Le mot individualisme ne désigne donc pas l’égoïsme, le repli sur soi, mais le mouvement typiquement moderne et démocratique d’émancipation des individus à l’égard des communautarismes traditionnels comme des totalitarismes modernes. Le meilleur exemple de cet individualisme nous est offert par la naissance de la famille moderne fondée sur le mariage choisi par les jeunes gens par et pour l’amour, en opposition au mariage de raison, arrangé par les parents, voire par les communautés villageoises, comme on le voit tout au long du Moyen Âge européen et dans nombre de pays traditionnels encore aujourd’hui, en Asie ou en Afrique notamment. C’est donc par un formidable mouvement de libération que le rapport entre l’État et les individus (la société civile) s’est enfin inversé dans nos démocraties au cours du XXe siècle. Ce n’est pas un déclin, mais la meilleure nouvelle du millénaire. Nous n’acceptons plus des politiques qu’ils nous envoient mourir et tuer au nom de la révolution ou de la nation, encore moins de Dieu, mais nous leur demandons de mettre en place des réformes sociales, scolaires ou économiques qui humanisent autant qu’il est possible le monde, qui le rendent meilleur et plus humain, des projets qui offrent à tous les individus des chances réelles d’épanouissement de soi.
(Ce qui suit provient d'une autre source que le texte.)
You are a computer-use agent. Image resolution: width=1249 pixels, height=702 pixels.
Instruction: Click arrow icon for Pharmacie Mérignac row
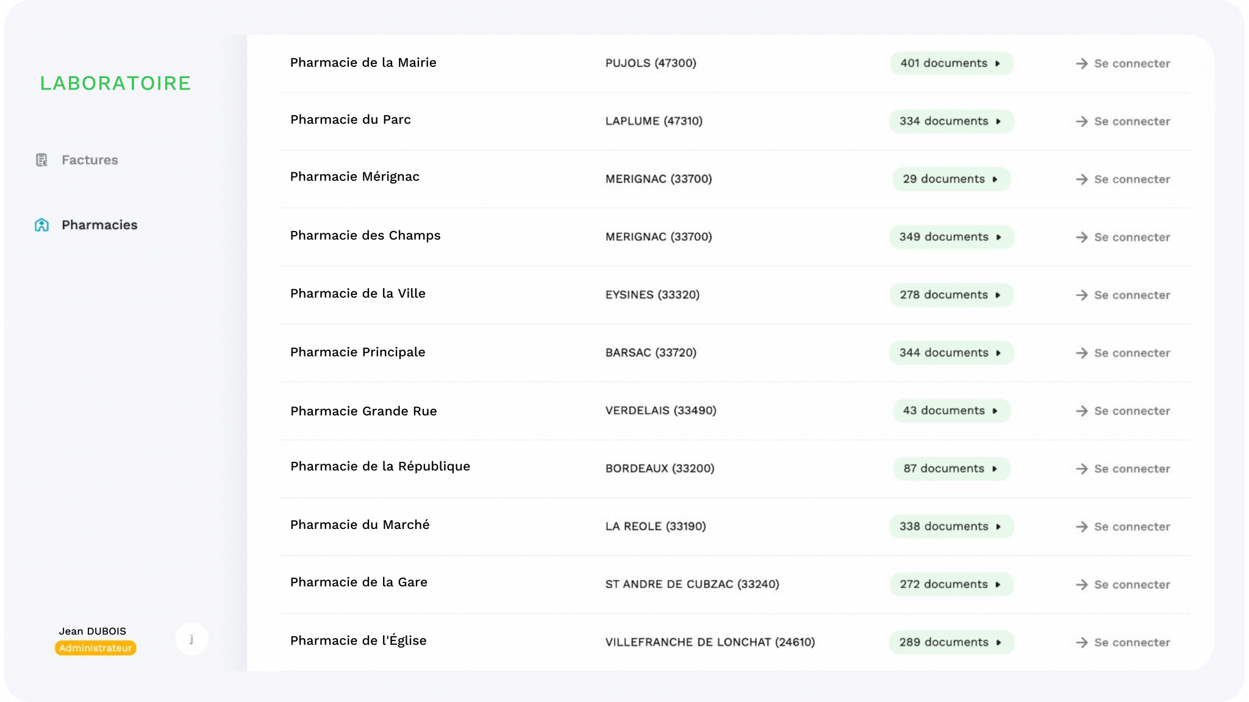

À l’encontre de ce qu’affirment nos professionnels de la nostalgie comme du retour à l’avenir radieux, ce n’est pas un recul funeste, mais un immense progrès. Que nos politiques soient aujourd’hui incapables, hélas, de dégager l’intérêt collectif et de servir les individus, que ces derniers, face aux difficultés de l’existence, se révoltent ou essaient de s’en tirer chacun pour soi est une chose, qu’il faille pour autant renoncer à l’individualisme en est une autre qui serait tout simplement catastrophique.